LTE cell searching, also known as downlink (DL) synchronization, is a process for resolving primary synchronization signals (PSS) and secondary synchronization signals (SSS) on the DL. This process is essential for the mobile device (UE) to synchronize with the LTE network.
In Frequency Division Duplex (FDD) mode, PSSs are located on the last OFDM symbol of slot 0 and slot 10, while SSSs are positioned on the second OFDM symbol from the end of slot 0 and slot 10.
In Time Division Duplex (TDD) mode, PSSs appear on the second OFDM symbol from the end of slot 2 and slot 12, and SSSs on the last OFDM symbol of slot 1 and slot 11. The PSSs are consistent across transmissions from the two slots, but the SSSs differ between the slots.
Resolving a PSS triggers a 5 ms timer, and resolving an SSS triggers a 10 ms timer. Once the 5 ms timer starts, the UE can determine whether the network operates in FDD or TDD mode based on the location of the SSS resolution.
Regardless of the system bandwidth, PSSs and SSSs are transmitted on six resource blocks (RBs) of the system bandwidth to ensure symmetric intra-bandwidth transmission. Thus, resolving PSSs and SSSs helps in achieving frequency synchronization.
The physical layer cell ID can be obtained using PSS resolution, the cell group ID can be derived using SSS resolution, and the physical cell ID of the current cell can be determined by combining both PSS and SSS resolutions.
The physical cell identifiers (PCIs) of the current cell are calculated as follows:
PCIs of the current cell=(Cell group ID×3)+Cell ID.
There are 504 possible cell IDs divided into 168 groups, and each group has three cell PCIs.
Initial UE Radio Access.
Cell search is a critical procedure in LTE for synchronizing time and frequency to a base station sector. This process also includes deriving essential information about the target cell. LTE uses a hierarchical cell search method similar to WCDMA UMTS. The primary synchronization signal (PSS) and secondary synchronization signal (SSS) provide radio frame and slot synchronization, as well as additional information like duplex mode (TDD or FDD) and the physical layer group and cell identity (c-ID).

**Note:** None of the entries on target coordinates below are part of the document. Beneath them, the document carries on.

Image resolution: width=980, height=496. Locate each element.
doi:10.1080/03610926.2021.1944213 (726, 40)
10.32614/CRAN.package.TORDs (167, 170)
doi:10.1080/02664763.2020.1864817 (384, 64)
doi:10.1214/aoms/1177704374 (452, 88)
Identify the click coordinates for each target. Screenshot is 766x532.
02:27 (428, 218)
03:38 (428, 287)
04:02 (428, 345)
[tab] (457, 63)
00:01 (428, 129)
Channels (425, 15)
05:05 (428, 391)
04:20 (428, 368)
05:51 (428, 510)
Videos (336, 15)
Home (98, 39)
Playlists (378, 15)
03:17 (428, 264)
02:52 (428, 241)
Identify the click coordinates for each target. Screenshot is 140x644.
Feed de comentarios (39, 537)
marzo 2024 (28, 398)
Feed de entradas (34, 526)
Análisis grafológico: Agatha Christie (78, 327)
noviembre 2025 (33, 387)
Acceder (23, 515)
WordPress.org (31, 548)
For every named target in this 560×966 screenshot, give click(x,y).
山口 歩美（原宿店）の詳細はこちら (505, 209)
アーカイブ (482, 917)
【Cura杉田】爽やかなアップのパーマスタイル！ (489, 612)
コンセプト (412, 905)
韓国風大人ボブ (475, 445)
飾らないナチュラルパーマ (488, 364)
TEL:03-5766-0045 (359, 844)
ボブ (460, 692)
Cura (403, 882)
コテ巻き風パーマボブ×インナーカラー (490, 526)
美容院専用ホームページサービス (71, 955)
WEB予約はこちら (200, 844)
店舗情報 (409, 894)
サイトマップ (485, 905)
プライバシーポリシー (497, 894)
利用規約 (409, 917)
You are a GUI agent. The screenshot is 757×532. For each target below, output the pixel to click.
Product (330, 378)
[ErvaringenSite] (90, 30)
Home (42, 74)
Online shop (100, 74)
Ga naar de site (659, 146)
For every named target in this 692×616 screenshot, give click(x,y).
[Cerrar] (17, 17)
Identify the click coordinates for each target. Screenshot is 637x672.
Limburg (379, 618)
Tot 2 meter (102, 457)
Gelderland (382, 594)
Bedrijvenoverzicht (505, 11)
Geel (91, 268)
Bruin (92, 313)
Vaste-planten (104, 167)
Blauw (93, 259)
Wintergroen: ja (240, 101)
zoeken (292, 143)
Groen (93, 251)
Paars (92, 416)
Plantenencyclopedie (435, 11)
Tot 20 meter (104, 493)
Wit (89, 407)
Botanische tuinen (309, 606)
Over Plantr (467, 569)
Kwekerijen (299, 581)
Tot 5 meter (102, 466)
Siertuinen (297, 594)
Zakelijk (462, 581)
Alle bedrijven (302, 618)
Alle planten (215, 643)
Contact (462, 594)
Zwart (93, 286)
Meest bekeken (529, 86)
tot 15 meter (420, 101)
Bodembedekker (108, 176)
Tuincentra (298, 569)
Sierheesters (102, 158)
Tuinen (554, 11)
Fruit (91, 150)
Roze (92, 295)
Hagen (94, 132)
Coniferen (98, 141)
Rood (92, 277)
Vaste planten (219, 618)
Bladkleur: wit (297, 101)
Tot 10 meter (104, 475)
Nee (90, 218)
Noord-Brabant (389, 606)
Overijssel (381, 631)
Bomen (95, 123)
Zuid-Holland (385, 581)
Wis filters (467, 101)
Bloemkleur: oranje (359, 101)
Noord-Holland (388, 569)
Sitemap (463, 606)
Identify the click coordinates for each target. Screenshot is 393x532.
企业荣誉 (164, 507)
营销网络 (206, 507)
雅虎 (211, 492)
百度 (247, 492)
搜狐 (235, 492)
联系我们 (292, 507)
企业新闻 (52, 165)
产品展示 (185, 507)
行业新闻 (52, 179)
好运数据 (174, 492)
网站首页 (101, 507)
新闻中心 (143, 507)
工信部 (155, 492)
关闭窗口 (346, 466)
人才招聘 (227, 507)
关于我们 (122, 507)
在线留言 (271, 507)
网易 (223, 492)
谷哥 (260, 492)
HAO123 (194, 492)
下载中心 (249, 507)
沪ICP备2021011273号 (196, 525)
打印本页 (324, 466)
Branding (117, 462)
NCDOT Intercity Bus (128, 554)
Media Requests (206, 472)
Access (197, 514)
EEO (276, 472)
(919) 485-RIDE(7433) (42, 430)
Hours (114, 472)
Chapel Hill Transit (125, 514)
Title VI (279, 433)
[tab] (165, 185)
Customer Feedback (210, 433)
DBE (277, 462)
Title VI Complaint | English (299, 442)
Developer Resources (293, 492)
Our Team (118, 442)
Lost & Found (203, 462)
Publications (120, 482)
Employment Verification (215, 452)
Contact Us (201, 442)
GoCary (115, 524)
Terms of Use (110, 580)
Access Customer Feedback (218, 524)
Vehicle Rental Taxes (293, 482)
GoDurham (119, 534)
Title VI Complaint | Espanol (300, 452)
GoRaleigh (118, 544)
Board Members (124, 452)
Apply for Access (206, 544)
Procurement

When UEs synchronize to a new LTE cell, they start by searching for a PSS, which is a Zadoff–Chu sequence. There are three defined PSS sequences, each indicating a physical cell group ID. LTE defines three physical layer c-ID groups, each containing 168 physical layer c-IDs.
After successfully detecting the PSS and identifying its physical layer c-ID group and slot timing, the UE then decodes the SSS, which is broadcasted one OFDM symbol prior to the PSS. This decoding allows the UE to retrieve DL slot, radio frame timing, and frequency synchronization. By successfully decoding both PSS and SSS, the UE obtains the complete 9-bit physical layer c-ID, the radio frame type (either type 1 for FDD or type 2 for TDD), and the cyclic prefix (CP) length.
The initial steps of cell synchronization and access are illustrated in Figure below. After synchronization, the UE is ready to detect and decode the Physical Broadcast Channel (PBCH) to derive the system bandwidth, PHICH configuration, and the current System Frame Number (SFN). Subsequently, the UE needs to retrieve other common system information from the Downlink Shared Channel (DL-SCH).
System Information Blocks (SIBs) are scheduled on regular shared channel resources using a special Cell Radio Network Temporary Identifier (C-RNTI) = 0xFFFF. SIBs provide general system configuration information such as uplink (UL) configuration and random access configuration.
With this procedure, the UE is ready to initiate the random access procedure.